3. Micro-analytic Sequential Process Genre
a. Description:
-Generally quantitative; usually theory-testing
-E.g., therapist empathy -> client experiencing
b. Appeal:
-Useful for testing practice theories
-Very close to practice: if X, then Y
-Study causal influence processes directly
c. Challenges:
-Distance from therapy outcome
-Third variable causation may operate
-Difficult/time-consuming: selection, transcription, measurement, analysis issues
-Not particularly good for discovery-oriented research
-Has never really caught on; field has moved away from
d. Recommendations/Innovations:
-Should be accepted but only as one line of evidence for EBP
-Qualitative micro-analytic sequence analysis is underdeveloped and should be used more widely: e.g., Conversation Analysis of important processes or events
-Combine with other methods (e.g., Task Analysis, Comprehensive Process Analysis)

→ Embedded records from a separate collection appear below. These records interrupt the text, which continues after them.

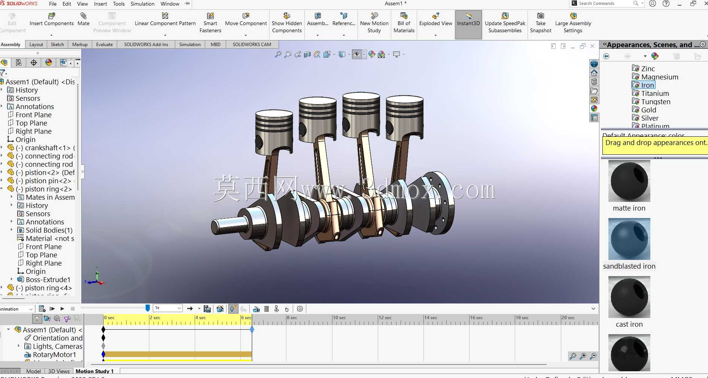
Task: Open the Bill of Materials tool
Action: [x=404, y=22]
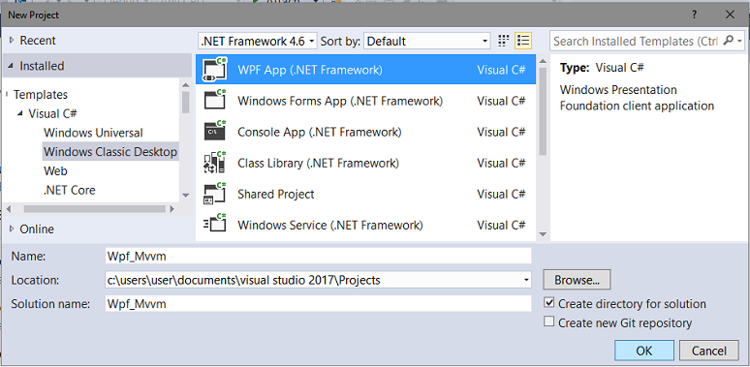Click the project Name input field
The image size is (750, 367).
(x=318, y=257)
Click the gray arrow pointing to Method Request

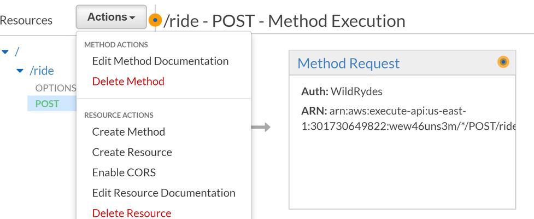261,127
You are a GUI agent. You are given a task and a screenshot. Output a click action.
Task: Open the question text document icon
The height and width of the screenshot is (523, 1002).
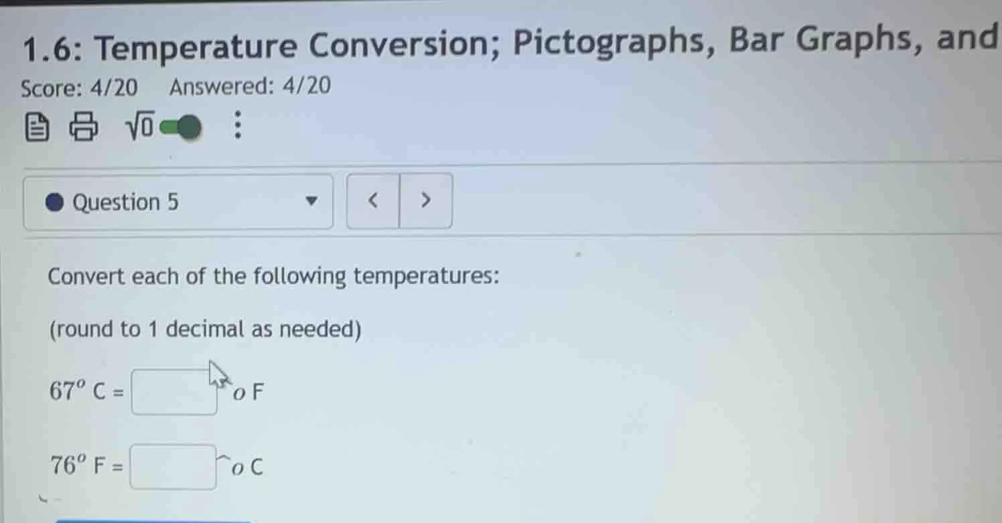tap(37, 127)
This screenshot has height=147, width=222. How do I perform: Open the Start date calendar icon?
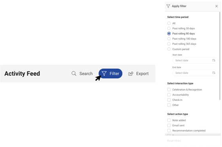(x=214, y=60)
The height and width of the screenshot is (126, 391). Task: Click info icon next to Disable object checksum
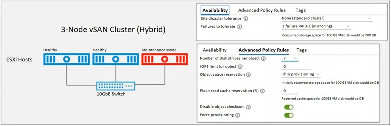(x=247, y=107)
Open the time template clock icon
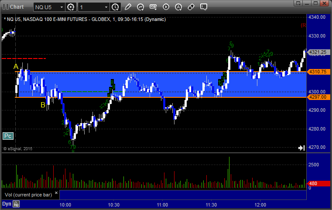This screenshot has width=332, height=210. click(x=116, y=7)
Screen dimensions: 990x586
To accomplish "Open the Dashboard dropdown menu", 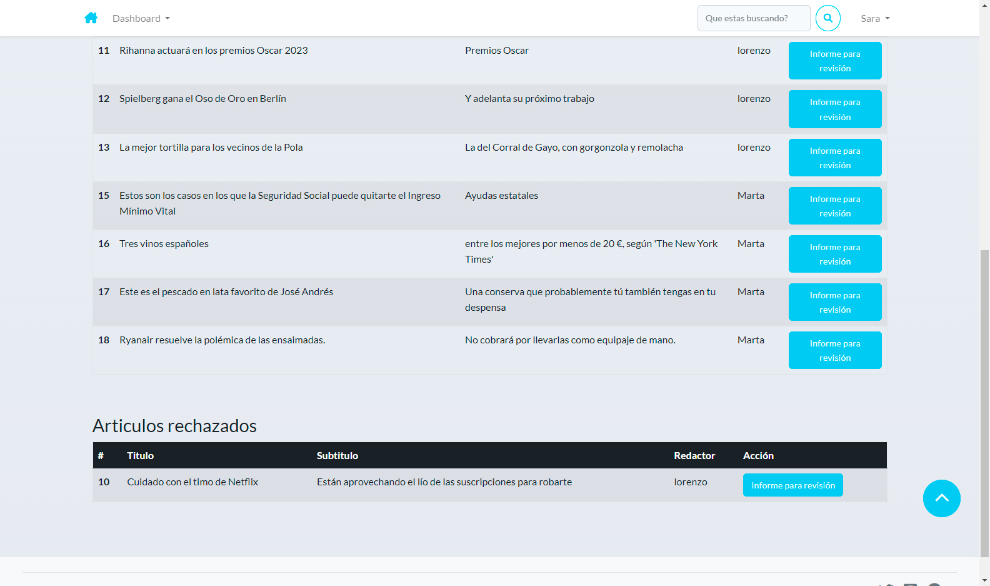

4. Task Analysis of Key Therapeutic Processes/Events
a. Description:
-Focused, rational-empirical mixed method research strategy (Rice & Greenberg, 1984; Greenberg, 2007)
-Combines: qualitative/quantitative micro-process sequence analysis; process-outcome; helpful factors
-E.g., Narrative Retelling Task
b. Appeal:
-Useful for explicating therapist implicit knowledge
-Close to practice; useful for building clinical micro-theories
-Defines program of research across studies
-Can relate process to outcome
-Uses pluralistic, converging operations
c. Challenges:
-Complexity; not suited to one-shot investigations
-Based on a specific model of therapy as task-focused/client as active change agent
-Micro-analytic element is difficult/time-consuming
-Under-utilized; has not really caught on
d. Recommendations/Innovations:
-Should be more widely used to construct rational models of good practice
-Initial therapist qualitative interview phase under-utilized & should appeal to qualitative researchers as an initial step

5. Comprehensive Process Analysis of Significant Therapy Events
a. Description:
-Focused, inductive mixed method approach (e.g., Insight events in psychodynamic & CBT; Elliott et al., 1994)
-Significant events typically identified by clients and on the basis of successful outcome, but can use rational criteria also
-Use with or without client tape-assisted recall data
-Combines: helpful factors, interpretive qualitative analysis, qualitative micro-process, quantitative outcome assessment,
b. Appeal:
-Uses pluralistic, converging operations within single study
-Yields rich understandings of significant events
-Close to practice; useful for building clinical micro-theories
-Useful source of analytic tools for other approaches (e.g., Stiles’ Assimilation Model)
-Flexibility: can be used to study a wide variety of therapies and types of events
c. Challenges:
-Time-consuming/complexity/technical difficulty (requires mastery of range of methods)
-Under-utilized; has not really caught on
d. Recommendations:
-Advocate small-n use for student research projects in professional training programs, as alternative to qualitative interview research
-Should be more widely used to construct rational models of good practice

-Many of Change Process Research genres have proven useful over the past 50 years of therapy research
-Some have been over-used at the expense of others
-However, all have serious limitations and face various challenges:
-Fallible, partial approaches to understanding how change occurs in therapy
-Or: Are time-consuming and technically difficult
-Thus, Change Process Research methods have not fully realized their potential to contribute to our understanding of how clients change.
-Future progress is likely to benefit most strongly from a more balanced approach that builds on several recent developments, among them:
-More careful, deeper qualitative methods
-Advances in psychometric methods (Rasch analysis)
-Interpretive case study methods (events or cases)
-Overall, what is needed is systematic methodological pluralism requiring multiple lines of evidence to provide a more sound foundation for the evidence-based practice of psychotherapy.